_REQUIRED ACTION_
Give back exactly the lines from the start of the listing to the line containing "RECLAMI (225, 2442)", inclusive, and nothing beyond them.
+-------+
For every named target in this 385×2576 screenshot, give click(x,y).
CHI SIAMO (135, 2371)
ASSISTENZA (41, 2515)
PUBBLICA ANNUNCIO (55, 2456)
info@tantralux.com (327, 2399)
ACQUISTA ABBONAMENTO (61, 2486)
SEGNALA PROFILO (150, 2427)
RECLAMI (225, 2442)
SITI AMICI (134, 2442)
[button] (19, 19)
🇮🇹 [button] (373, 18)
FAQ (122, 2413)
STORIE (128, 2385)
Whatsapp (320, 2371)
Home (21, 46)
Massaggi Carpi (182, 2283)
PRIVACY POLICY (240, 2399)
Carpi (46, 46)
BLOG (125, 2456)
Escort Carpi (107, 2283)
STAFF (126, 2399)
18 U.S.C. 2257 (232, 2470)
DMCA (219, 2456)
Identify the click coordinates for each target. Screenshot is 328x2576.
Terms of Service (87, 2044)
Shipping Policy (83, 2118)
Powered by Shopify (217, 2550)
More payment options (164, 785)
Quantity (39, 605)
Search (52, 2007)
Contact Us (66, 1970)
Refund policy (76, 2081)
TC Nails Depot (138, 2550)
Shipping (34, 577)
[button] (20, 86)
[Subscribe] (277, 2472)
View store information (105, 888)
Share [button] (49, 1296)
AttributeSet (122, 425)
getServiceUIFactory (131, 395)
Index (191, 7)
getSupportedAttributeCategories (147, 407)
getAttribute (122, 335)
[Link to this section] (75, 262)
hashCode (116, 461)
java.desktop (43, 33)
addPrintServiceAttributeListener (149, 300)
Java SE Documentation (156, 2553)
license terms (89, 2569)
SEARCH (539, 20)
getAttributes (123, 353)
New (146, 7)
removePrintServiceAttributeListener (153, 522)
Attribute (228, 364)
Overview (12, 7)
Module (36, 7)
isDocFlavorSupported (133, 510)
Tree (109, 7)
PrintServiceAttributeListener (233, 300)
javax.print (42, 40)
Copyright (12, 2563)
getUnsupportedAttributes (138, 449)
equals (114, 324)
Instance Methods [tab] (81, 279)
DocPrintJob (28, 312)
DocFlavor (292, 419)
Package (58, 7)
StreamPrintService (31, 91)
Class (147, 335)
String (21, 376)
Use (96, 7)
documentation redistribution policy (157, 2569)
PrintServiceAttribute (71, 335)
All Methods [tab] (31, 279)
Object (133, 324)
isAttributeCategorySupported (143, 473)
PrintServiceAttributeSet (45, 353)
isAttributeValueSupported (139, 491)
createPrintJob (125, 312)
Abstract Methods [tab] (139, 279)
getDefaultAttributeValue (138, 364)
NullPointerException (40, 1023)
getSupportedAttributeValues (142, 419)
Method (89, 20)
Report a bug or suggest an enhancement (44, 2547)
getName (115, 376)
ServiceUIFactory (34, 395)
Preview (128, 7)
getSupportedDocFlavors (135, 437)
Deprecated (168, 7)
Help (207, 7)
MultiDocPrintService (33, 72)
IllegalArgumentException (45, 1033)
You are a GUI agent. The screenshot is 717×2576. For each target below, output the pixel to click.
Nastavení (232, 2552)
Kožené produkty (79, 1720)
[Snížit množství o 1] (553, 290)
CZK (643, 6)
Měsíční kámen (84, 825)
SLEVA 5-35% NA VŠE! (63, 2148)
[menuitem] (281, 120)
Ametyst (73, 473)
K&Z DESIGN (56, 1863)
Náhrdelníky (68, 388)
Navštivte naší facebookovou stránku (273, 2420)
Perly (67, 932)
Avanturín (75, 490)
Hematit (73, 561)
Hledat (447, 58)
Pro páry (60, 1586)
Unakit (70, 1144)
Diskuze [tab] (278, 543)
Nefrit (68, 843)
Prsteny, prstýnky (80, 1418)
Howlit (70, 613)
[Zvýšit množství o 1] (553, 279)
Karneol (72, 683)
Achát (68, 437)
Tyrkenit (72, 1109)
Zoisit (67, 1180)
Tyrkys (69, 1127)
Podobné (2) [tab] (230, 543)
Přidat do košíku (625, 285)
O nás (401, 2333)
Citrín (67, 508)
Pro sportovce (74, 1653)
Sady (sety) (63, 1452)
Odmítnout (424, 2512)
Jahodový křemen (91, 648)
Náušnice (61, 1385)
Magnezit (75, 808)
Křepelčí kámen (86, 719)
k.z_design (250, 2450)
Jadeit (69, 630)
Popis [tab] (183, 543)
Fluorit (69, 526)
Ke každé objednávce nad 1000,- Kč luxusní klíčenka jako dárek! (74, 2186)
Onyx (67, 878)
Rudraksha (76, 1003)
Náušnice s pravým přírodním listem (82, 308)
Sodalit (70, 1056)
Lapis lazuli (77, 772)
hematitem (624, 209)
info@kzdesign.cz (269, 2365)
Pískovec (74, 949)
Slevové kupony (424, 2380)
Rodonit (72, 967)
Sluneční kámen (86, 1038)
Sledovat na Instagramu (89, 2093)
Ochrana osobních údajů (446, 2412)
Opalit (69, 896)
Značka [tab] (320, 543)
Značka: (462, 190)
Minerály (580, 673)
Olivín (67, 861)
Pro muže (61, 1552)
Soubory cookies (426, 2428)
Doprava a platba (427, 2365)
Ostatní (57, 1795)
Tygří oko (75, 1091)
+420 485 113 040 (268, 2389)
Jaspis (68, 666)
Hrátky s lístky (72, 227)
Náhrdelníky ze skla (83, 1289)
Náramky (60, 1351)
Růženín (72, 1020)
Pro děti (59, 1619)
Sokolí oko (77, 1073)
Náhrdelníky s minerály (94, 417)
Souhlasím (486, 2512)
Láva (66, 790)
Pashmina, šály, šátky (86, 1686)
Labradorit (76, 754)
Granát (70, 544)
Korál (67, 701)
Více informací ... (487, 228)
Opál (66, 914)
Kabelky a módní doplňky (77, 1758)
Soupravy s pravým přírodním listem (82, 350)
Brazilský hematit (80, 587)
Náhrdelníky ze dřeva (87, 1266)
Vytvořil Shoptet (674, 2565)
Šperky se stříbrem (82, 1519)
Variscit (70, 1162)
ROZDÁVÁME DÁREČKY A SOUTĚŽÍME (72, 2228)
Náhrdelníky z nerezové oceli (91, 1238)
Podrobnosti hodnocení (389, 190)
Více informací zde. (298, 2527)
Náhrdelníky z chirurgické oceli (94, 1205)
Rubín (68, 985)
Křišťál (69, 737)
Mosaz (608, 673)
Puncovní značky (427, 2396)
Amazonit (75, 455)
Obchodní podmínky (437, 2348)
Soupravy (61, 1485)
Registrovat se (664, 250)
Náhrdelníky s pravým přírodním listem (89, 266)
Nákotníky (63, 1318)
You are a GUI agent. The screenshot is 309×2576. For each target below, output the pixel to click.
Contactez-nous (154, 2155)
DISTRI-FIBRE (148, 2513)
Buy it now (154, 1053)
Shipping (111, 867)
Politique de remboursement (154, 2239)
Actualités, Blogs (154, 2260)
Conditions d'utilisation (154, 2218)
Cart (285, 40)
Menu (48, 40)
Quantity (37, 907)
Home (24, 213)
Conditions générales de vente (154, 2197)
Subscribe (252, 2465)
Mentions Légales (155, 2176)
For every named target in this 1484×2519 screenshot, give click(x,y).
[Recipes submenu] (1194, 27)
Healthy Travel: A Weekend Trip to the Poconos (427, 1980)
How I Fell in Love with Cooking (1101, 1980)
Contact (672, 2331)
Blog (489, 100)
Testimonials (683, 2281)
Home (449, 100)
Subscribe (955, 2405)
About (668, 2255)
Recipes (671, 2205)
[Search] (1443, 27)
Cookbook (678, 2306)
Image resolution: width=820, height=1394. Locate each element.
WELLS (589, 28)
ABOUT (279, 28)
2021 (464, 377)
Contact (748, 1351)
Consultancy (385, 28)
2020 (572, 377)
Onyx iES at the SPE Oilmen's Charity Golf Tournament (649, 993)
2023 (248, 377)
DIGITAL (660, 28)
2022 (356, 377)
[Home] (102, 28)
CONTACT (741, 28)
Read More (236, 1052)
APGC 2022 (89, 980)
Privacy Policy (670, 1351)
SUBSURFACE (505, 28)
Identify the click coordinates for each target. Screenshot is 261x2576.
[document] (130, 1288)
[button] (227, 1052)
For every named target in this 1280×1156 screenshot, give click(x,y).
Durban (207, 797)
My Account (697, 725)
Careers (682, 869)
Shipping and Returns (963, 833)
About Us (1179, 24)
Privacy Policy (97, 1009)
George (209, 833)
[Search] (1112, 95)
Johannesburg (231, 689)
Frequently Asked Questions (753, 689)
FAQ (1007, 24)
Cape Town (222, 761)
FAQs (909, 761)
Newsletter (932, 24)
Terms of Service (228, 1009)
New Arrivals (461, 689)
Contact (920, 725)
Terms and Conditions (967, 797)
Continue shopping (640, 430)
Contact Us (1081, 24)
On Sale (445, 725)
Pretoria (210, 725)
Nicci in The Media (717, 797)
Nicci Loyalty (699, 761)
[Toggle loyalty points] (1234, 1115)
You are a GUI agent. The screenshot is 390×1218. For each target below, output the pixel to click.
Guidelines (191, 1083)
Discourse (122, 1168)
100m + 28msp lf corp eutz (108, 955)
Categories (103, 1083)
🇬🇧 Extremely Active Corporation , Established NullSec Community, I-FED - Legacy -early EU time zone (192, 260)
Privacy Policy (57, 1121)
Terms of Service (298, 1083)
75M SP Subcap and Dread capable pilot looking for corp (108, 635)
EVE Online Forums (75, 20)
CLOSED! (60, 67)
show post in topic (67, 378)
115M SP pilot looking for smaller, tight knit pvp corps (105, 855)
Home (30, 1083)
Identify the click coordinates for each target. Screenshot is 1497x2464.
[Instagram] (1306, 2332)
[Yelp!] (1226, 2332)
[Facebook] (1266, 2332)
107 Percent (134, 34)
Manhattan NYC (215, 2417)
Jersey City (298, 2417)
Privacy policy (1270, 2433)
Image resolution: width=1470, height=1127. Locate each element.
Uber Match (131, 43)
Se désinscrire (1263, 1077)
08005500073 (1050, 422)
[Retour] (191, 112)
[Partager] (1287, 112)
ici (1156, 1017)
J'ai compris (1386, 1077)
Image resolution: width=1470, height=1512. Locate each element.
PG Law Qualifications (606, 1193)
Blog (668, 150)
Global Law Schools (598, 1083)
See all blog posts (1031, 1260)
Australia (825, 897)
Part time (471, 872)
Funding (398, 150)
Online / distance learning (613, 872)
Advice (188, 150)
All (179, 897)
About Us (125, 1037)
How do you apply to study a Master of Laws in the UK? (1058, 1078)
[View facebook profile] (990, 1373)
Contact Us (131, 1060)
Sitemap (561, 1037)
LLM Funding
+-------+
_ANSWER TO THIS EXERCISE_
For every named target in this 385×2576 screenshot, give click(x,y).
CHI SIAMO (135, 2371)
ASSISTENZA (41, 2515)
PUBBLICA ANNUNCIO (55, 2456)
info@tantralux.com (327, 2399)
ACQUISTA ABBONAMENTO (61, 2486)
SEGNALA PROFILO (150, 2427)
RECLAMI (225, 2442)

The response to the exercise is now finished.